Wie schlimm ist die Finanzlage des Kantons Schaffhausen wirklich? Als der Regierungsrat im September 2014 das Sparpaket 'ESH4' lancierte, präsentierte er gleichzeitig das Budget für das Jahr 2015 – und malte den Teufel an die Wand: Mit einem rekordhohen Defizit von 38,9 Millionen Franken müsse der Kanton ­rechnen, wenn nicht sofort nachhaltige Sparmassnahmen umgesetzt werden. Die Regierung sprach von einem strukturellen Defizit von 40 Millionen Franken, das mit 'ESH4' beseitigt werden soll, um die Kantonsfinanzen wieder ins Lot zu bringen.
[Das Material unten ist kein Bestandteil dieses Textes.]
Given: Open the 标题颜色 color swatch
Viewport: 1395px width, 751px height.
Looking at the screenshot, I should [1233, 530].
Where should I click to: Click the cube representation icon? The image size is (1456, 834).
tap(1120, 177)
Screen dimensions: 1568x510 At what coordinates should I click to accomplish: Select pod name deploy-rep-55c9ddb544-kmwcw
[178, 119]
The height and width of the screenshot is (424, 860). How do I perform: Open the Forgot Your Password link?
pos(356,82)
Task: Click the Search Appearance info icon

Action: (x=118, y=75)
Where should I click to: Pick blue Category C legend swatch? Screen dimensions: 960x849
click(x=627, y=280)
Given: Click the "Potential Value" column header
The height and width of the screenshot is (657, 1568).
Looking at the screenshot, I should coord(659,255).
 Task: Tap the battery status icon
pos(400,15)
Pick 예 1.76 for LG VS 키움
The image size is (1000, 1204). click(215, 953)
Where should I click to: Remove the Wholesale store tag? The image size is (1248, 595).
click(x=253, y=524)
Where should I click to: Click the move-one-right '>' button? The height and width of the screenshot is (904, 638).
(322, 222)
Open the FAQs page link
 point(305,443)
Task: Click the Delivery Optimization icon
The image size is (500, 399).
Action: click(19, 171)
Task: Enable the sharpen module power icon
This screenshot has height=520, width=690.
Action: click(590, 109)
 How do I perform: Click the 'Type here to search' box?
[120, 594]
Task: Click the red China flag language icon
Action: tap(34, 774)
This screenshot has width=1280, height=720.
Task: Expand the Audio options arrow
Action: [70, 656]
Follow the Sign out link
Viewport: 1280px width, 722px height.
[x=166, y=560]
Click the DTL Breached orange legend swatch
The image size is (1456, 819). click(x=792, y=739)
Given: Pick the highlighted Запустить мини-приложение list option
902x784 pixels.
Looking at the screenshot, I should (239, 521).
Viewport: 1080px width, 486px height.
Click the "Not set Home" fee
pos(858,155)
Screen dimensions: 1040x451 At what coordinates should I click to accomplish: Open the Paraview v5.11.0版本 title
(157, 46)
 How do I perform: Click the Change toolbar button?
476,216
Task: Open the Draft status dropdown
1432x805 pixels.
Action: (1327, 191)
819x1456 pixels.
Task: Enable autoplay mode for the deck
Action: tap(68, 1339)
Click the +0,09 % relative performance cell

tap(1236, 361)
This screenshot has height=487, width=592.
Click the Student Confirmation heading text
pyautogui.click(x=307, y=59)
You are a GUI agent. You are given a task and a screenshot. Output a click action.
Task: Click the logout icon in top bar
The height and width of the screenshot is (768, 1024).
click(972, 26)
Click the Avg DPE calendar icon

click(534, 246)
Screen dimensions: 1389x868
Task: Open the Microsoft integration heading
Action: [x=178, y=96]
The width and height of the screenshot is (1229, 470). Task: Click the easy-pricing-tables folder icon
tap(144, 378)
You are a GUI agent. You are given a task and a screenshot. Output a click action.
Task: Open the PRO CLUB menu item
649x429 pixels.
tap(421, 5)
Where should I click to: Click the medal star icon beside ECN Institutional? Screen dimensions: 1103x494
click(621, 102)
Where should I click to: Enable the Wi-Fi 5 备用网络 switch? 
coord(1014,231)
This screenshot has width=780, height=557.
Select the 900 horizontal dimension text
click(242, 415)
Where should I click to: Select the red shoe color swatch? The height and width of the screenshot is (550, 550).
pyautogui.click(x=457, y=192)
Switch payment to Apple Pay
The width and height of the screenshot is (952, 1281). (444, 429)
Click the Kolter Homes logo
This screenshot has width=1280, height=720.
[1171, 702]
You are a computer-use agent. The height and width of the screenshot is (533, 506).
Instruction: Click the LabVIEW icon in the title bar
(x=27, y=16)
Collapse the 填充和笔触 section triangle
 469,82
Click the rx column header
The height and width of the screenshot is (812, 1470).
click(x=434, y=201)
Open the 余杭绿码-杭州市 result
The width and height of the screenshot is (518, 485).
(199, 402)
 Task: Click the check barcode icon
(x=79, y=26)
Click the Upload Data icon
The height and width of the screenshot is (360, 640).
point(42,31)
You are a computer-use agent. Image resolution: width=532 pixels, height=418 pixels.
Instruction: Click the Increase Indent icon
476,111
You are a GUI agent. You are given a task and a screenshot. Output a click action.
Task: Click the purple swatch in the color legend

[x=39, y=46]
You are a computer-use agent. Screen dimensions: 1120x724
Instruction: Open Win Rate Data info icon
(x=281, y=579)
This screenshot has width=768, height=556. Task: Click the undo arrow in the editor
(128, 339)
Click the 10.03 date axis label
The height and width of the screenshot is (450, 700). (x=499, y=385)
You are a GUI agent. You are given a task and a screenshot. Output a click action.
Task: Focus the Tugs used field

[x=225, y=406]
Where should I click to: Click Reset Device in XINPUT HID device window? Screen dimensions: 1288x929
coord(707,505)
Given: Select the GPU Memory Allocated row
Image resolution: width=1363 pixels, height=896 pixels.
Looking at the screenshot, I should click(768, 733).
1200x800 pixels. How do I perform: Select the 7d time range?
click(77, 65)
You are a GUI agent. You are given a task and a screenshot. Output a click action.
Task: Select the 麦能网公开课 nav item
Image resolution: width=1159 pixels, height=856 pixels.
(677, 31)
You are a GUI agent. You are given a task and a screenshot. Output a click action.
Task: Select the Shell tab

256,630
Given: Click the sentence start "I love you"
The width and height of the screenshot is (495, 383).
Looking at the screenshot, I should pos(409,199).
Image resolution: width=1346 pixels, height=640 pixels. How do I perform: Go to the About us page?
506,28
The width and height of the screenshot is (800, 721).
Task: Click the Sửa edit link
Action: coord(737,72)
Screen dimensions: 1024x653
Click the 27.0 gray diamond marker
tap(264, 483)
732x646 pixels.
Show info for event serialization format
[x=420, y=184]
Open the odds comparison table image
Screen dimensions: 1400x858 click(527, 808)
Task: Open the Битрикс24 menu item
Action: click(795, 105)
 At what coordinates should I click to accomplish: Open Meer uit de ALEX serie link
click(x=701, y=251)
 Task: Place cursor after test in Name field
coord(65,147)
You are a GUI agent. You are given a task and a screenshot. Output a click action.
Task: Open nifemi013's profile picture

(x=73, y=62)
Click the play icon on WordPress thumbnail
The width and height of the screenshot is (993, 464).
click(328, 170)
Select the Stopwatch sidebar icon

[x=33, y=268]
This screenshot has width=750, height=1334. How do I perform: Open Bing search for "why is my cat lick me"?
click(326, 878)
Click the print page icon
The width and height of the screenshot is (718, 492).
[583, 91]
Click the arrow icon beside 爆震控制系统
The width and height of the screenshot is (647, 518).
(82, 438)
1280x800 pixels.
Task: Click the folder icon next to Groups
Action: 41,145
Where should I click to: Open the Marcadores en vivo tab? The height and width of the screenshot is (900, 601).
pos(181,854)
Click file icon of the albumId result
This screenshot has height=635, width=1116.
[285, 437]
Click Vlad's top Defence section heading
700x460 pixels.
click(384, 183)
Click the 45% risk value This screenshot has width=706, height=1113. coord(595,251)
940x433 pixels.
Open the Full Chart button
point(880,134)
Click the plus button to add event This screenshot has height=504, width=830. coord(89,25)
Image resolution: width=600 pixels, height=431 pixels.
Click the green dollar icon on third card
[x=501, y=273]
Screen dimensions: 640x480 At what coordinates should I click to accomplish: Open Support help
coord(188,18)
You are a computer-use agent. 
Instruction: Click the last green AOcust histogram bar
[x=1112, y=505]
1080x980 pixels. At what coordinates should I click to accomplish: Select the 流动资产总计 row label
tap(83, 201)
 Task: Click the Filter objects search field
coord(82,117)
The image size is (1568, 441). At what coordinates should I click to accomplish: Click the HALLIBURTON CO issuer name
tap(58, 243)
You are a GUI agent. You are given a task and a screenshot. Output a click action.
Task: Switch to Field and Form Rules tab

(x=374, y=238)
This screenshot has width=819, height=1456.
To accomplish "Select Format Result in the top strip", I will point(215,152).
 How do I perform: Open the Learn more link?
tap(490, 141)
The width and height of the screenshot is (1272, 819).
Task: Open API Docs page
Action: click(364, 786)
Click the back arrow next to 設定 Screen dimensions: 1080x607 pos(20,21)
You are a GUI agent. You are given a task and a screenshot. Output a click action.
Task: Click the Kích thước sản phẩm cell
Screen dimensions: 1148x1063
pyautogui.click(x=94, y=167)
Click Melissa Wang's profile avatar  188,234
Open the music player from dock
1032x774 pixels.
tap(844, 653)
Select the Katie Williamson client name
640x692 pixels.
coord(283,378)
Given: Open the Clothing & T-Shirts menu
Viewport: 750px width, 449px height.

Ziel: schwarze Zahlen ab 2017.

Darum überarbeitete die Regierung das ursprüngliche Budget 2015 gleich selber, fügte zahlreiche Sparmassnahmen hinzu und liess diese Ende 2014 im Kantonsrat von der Mehrheit aus FDP und SVP absegnen. Damals resultierte ein Defizit von 29 Millionen Franken. Doch dabei blieb es nicht. Die Linken polterten, SP und Juso ergriffen das Referendum gegen die Sparmassnahmen und gewannen die Volksabstimmung. Die Regierung musste nochmals über die Bücher – und siehe da, plötzlich schloss das Budget 2015 nur noch mit einem Minus von sieben Millionen Franken ab. Allerdings blieben die von den Stimmberechtigten abgelehnten Sparmassnahmen nahezu alle im Budget. Stattdessen nutzten FDP und SVP die Chance, um die Steuererhöhung zu streichen. Übrig blieb im Juni 2015 ein Budget mit einem Defizit von zehn Millionen Franken.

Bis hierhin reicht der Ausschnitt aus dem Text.